A desigualdade salarial entre homens e mulheres, entre brancos e negros, a exploração do trabalho infantil e dos idosos são consideradas normais. A existência dos sem-terra, dos sem-teto, dos desempregados é atribuída à ignorância, à preguiça e à incompetência dos “miseráveis”. A existência de crianças de rua é vista como “tendência natural dos pobres à criminalidade”. Os acidentes de trabalho são imputados à  incompetência e ignorância dos trabalhadores. As mulheres que trabalham (se não forem professoras ou assistentes sociais) são consideradas prostitutas em potencial e as prostitutas, degeneradas,
perversas e criminosas, embora, infelizmente, indispensáveis para conservar a santidade da família.
Em outras palavras, a sociedade brasileira está polarizada entre a carência absoluta das camadas populares e o privilégio absoluto das camadas dominantes e dirigentes, bloqueando a instituição e a consolidação da democracia. De fato, fundada na noção de direitos, a democracia está apta a diferenciá-los de privilégios e carências. Um privilégio é, por definição, algo particular que não pode generalizar-se nem universalizar-se
sem deixar de ser privilégio. Uma carência é uma falta também particular ou específica que desemboca numa demanda também particular ou específica, não conseguindo generalizar-se nem universalizar-se. Um direito, ao contrário de carências e privilégios, não é particular e específico, mas geral e universal, seja porque é o mesmo e válido para todos os indivíduos, grupos e classes sociais, seja porque embora diferenciado é reconhecido por todos (como é caso dos chamados direitos das minorias). Assim, a polarização  econômico-social entre a carência e o privilégio ergue-se como obstáculo à instituição de direitos,  definidora da democracia. Acrescentemos a isso as duas grandes dádivas neoliberais: do lado da economia, uma acumulação do capital que não necessita incorporar mais pessoas ao mercado de trabalho e de consumo, operando com o desemprego estrutural; do lado da política, a privatização do público, isto é, não só o abandono das políticas sociais por parte do Estado, mas também o recrudescimento da estrutura histórica da sociedade brasileira centrada no espaço privado fortalecendo a impossibilidade para que a esfera pública possa constituir-se, pois antes que a distinção entre público e privado tivesse conseguido instituir-se, a nova forma do capital institui a indiferença entre o público e o privado. Política e socialmente, a economia neoliberal é o projeto de encolhimento do espaço público e do alargamento do espaço privado – donde seu caráter essencialmente anti-democrático –, caindo como uma luva na sociedade brasileira.
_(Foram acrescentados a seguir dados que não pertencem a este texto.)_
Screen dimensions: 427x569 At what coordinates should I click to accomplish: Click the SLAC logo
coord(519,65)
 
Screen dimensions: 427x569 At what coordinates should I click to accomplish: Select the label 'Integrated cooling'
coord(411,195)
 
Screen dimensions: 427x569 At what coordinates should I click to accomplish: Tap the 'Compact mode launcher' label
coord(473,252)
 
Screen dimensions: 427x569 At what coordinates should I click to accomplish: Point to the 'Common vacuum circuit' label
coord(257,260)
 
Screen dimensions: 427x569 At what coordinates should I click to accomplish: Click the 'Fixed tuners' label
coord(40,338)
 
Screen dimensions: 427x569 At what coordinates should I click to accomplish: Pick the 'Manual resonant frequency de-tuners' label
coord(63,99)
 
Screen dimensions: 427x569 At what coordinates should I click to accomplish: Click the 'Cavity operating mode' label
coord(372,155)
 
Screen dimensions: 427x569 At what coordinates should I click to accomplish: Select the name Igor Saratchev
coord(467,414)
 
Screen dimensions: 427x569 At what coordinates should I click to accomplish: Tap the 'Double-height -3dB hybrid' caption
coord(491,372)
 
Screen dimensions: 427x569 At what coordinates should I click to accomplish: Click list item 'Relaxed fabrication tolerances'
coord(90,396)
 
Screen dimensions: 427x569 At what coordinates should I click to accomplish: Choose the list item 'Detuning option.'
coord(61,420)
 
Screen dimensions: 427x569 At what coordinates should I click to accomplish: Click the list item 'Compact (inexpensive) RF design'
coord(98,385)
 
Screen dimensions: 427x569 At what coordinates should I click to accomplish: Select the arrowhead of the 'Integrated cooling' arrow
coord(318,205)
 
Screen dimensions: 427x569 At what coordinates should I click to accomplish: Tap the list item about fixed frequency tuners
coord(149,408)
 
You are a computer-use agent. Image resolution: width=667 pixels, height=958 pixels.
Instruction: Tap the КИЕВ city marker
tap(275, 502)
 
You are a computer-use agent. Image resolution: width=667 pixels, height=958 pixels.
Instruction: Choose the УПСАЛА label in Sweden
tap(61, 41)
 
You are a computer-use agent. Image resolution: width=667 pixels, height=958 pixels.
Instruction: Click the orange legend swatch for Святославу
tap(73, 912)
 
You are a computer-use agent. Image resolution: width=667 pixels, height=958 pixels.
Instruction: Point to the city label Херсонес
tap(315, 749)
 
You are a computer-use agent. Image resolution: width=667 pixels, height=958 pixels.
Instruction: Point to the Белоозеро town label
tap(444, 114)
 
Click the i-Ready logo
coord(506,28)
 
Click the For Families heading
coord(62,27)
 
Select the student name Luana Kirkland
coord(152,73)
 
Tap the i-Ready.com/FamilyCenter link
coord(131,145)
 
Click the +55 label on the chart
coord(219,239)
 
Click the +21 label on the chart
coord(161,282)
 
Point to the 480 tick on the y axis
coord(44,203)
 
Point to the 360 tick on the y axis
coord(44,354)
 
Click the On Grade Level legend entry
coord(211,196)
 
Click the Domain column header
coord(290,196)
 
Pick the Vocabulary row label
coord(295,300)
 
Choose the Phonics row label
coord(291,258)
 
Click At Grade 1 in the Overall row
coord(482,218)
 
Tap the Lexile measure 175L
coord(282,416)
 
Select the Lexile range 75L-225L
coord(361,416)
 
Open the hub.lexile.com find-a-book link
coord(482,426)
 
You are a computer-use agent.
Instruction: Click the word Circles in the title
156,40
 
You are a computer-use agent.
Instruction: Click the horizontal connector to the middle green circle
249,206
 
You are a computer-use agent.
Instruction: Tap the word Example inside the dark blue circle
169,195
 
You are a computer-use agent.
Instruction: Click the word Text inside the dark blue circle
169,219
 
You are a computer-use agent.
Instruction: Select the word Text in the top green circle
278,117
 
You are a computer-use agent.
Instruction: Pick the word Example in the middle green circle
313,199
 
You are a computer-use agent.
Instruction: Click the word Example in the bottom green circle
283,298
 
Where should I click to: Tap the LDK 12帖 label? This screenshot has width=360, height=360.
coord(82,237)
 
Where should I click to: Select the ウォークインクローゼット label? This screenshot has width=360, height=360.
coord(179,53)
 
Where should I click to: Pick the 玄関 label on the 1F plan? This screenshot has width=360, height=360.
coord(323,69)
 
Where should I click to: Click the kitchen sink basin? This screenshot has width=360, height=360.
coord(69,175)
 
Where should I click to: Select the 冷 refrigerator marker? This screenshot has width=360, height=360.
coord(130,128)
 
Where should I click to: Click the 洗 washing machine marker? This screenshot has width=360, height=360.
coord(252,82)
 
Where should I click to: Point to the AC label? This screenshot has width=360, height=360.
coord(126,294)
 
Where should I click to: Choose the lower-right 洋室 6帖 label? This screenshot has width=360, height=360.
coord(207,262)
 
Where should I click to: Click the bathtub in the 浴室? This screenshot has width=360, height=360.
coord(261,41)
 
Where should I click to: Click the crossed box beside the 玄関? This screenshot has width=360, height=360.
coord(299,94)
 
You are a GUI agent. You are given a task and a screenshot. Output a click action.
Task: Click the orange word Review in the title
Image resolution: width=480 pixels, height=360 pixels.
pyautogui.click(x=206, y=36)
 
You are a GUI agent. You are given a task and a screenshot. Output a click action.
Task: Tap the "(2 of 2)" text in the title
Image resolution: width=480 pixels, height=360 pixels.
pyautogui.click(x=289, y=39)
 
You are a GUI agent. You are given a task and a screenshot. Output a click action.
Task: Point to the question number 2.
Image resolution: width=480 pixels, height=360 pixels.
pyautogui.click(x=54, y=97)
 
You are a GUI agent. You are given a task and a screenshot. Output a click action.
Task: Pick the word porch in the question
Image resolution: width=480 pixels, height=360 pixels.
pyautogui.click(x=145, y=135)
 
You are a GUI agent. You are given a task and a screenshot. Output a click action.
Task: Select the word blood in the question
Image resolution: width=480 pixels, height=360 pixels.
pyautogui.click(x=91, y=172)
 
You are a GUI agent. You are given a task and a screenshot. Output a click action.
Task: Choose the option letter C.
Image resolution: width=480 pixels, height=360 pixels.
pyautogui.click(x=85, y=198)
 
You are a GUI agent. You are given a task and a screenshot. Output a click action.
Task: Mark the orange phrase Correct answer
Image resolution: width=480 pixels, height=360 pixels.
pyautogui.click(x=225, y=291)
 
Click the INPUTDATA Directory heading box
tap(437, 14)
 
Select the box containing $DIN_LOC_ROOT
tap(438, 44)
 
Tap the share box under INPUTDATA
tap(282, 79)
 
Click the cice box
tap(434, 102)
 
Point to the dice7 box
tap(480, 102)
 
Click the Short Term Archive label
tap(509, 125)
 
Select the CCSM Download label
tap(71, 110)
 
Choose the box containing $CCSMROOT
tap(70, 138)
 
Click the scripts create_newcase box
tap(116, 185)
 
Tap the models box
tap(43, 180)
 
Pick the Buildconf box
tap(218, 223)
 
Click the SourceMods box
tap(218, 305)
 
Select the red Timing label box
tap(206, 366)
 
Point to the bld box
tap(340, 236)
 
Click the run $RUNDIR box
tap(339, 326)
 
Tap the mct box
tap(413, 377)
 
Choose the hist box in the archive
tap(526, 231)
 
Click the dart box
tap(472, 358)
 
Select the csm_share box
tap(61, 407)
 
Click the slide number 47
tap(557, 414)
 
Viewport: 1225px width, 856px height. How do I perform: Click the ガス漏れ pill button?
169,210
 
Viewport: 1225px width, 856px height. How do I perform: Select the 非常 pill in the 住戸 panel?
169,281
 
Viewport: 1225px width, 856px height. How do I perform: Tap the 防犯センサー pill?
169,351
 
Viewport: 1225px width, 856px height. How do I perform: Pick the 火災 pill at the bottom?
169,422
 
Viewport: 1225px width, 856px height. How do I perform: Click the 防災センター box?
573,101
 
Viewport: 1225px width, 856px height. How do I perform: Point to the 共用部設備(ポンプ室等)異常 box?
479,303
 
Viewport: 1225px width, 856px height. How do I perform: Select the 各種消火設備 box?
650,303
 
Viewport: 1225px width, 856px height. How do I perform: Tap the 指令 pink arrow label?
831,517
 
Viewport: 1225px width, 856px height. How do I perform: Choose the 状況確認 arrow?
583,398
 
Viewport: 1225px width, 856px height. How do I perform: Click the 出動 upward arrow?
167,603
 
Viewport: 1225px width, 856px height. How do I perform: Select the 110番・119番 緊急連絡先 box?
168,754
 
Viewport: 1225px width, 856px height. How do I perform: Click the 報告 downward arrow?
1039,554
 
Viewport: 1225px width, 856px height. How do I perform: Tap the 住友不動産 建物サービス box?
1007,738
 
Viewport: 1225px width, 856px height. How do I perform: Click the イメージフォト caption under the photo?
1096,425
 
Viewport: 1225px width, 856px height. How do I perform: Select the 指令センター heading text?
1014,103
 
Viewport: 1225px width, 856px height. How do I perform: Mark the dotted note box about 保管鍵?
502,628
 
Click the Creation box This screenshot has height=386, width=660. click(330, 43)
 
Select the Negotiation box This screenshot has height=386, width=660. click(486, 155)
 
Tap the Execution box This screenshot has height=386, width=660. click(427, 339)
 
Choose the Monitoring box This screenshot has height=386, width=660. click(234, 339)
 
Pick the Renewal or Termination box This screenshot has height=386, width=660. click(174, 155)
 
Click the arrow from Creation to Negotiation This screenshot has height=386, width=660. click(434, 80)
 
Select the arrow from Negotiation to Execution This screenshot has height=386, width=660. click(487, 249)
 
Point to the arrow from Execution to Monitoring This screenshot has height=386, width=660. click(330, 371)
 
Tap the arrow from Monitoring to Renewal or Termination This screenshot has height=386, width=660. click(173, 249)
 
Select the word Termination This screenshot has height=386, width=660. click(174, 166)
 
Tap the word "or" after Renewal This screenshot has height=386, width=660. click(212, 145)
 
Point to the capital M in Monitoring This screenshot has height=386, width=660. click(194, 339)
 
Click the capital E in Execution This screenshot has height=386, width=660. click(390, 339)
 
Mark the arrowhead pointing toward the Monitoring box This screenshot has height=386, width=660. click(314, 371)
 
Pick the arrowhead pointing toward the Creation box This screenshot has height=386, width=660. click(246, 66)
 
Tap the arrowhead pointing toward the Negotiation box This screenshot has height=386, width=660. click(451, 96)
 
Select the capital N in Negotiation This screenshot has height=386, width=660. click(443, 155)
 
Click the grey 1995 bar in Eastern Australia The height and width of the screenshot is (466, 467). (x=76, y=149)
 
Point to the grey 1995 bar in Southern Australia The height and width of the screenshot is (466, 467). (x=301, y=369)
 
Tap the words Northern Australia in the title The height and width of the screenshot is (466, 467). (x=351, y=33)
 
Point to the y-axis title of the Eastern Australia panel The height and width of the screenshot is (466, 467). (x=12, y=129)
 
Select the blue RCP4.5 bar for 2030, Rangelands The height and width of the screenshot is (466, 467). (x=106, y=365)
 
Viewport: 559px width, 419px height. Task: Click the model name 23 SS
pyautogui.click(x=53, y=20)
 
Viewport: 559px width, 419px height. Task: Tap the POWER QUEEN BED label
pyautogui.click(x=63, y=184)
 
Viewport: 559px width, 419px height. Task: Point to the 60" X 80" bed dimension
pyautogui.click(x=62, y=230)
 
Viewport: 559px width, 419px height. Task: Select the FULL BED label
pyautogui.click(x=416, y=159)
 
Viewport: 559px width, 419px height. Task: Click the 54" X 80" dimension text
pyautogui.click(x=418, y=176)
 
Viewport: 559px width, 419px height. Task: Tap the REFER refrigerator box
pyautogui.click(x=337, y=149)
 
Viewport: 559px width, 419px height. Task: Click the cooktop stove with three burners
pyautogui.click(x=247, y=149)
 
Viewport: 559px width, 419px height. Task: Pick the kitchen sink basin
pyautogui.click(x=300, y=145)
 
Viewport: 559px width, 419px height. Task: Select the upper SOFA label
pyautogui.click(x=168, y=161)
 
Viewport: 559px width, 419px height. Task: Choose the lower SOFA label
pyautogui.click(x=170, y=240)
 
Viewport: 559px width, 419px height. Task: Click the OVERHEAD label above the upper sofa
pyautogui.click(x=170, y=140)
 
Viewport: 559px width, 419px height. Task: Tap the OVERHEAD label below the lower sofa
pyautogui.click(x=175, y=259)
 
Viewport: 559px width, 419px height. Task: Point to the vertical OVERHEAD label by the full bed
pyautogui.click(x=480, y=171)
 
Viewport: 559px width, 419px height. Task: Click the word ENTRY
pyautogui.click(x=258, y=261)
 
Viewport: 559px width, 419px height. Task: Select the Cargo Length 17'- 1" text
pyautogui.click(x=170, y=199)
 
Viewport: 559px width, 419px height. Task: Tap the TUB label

No caso do Brasil, o neoliberalismo significa: levar ao extremo à polarização carência-privilégio, a exclusão sócio-política das camadas populares, a desorganização da sociedade como massa dos desempregados; aumentar o espaço privado ocupado não apenas pelas grandes corporações econômicas e financeiras, mas também pelo crime organizado, o qual, diante do encolhimento do Estado, pode espraiar-se por toda a sociedade como substituto do Estado (proteção, segurança, emprego, privatização da guerra, privatização do uso da força, etc.); significa solidificar e encontrar novas justificativas para a forma oligárquica da política, para o autoritarismo social e para o bloqueio à democracia. Diante desse quadro, podemos dizer que as políticas sociais de afirmação dos direitos econômicos e sociais, contra o privilégio, e as políticas culturais de afirmação do direito à cultura, contra a exclusão cultural, constituem uma verdadeira revolução democrática no Brasil.